Он некоторое время молчал, словно обдумывая нечто очень важное.
– Ты, капитан, как я посмотрю, парень хороший, правильный, - проговорил он наконец, - Но тут дело-то вот в чем. Начальство мое, как бы это лучше сказать... Не одобрит оно нашего с тобой сотрудничества, понимаешь?
– Если честно, то пока не очень.
– Ладно, тогда по порядку. В начале лета в Москве разразился громкий скандал, в центре которого оказался некий полковник уголовного розыска Ракитин: фальсификация документов, взятки, ну и прочие нарушения. Не припоминаешь?
– Тимохин сощурился и пристально взглянул на сидящего напротив Емельяненко.
– Поначалу ходили слухи, что его не только выпрут из органов, но и дадут реальный срок. Однако дело это потихоньку спустили на тормозах и замяли. Поговаривают, что за этого самого Ракитина вступился некто с самого верха.
– Ну да, - согласно кивнул Володя, - Конечно, я слышал об этом, мало того, - Ракитин долгое время работал с нашим генералом Горелиным. К сожалению, мы тоже не совершенны, и среди нашего брата полно всякой сволочи, но какое отношение имеет все это к нашему с вами разговору?

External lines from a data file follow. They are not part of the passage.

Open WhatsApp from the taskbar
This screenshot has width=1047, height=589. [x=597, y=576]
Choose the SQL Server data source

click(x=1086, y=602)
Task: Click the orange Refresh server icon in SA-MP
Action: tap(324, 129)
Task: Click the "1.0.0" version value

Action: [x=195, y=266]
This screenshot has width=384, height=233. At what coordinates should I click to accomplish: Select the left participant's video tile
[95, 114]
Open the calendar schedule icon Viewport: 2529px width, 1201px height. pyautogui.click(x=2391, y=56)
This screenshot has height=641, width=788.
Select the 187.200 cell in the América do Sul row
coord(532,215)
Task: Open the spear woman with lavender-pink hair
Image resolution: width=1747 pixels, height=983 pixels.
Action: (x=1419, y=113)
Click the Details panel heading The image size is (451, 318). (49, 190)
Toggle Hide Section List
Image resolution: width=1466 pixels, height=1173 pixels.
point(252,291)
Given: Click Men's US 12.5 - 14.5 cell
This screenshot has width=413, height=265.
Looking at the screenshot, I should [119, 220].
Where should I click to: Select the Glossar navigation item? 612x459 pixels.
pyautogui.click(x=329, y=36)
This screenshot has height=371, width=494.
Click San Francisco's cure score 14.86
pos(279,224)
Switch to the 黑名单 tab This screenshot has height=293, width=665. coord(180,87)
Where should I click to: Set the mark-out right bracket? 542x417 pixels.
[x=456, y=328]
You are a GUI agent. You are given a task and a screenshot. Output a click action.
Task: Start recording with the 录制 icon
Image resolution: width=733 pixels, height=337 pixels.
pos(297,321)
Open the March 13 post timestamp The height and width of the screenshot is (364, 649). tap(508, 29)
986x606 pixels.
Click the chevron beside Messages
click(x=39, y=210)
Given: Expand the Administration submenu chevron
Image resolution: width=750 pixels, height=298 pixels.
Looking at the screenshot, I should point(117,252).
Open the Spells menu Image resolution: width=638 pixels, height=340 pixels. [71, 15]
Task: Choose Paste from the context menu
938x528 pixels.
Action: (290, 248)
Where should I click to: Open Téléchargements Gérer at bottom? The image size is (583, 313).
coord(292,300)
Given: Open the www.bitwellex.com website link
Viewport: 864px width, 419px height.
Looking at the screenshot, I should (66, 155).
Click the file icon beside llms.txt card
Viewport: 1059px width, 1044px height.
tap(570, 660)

– Самое непосредственное, капитан, - вздохнул Тимохин, словно сетуя на его, Володину, непонятливость, - Моего недавно назначенного начальника зовут Ракитин Артем Борисович.
– Вот это да!
– присвистнул Володя.
– Вот-вот, - удовлетворенно покачал головой Тимохин, - Нашего полковника, - Доренко Петра Денисыча, - мягонько так, попросили уйти на пенсию, а мужик он был мировой, мы с ним в органах бок о бок без малого двадцать лет вместе оттрубили. Что же касается Ракитина, то человек он вредный, болезненно самолюбивый и, что самое главное, злопамятный, и можешь мне поверить, - крови он вам попортит столько, что придется переливание делать. Так что если хочешь официального расследования, то тебе придется кучу разных бумажек собрать и заверить. Ты больше времени проведешь за столом в кабинете, чем на земле. Поверь мне, я знаю, о чем говорю, - сам полжизни опером пробегал. Честно говоря, я и сам с новым руководством с трудом нахожу общий язык. Мне уже давно намекают, что в отставку бы пора, да как уйдешь-то? Жена болеет, не работает, да и у детей не все гладко. Опять же внуков поднимать надо, - он махнул рукой.
– И что вы предлагаете?
– Не знаю. Думай, капитан. Может что-нибудь и придумаешь.
– Но вскрытие-то вы произвести сможете, я надеюсь? Или прикажете мне тело прямо сейчас в Москву забирать?
– С экспертом я договорюсь, - кивнул Тимохин, - не один пуд соли вместе съели, но дальше - сам. Мое дело предупредить, а решать тебе. Сам понимаешь, капитан, я ведь тут даже не стрелочник, так, с фонариком вдоль путей хожу, меня в любой момент убрать могут, а мне, как ни крути, еще год до пенсии досидеть надо. Так что имей в виду, - я с Ракитиным в открытую бодаться не собираюсь. У меня тоже семья имеется, а таким людям дорогу переходить - себе дороже.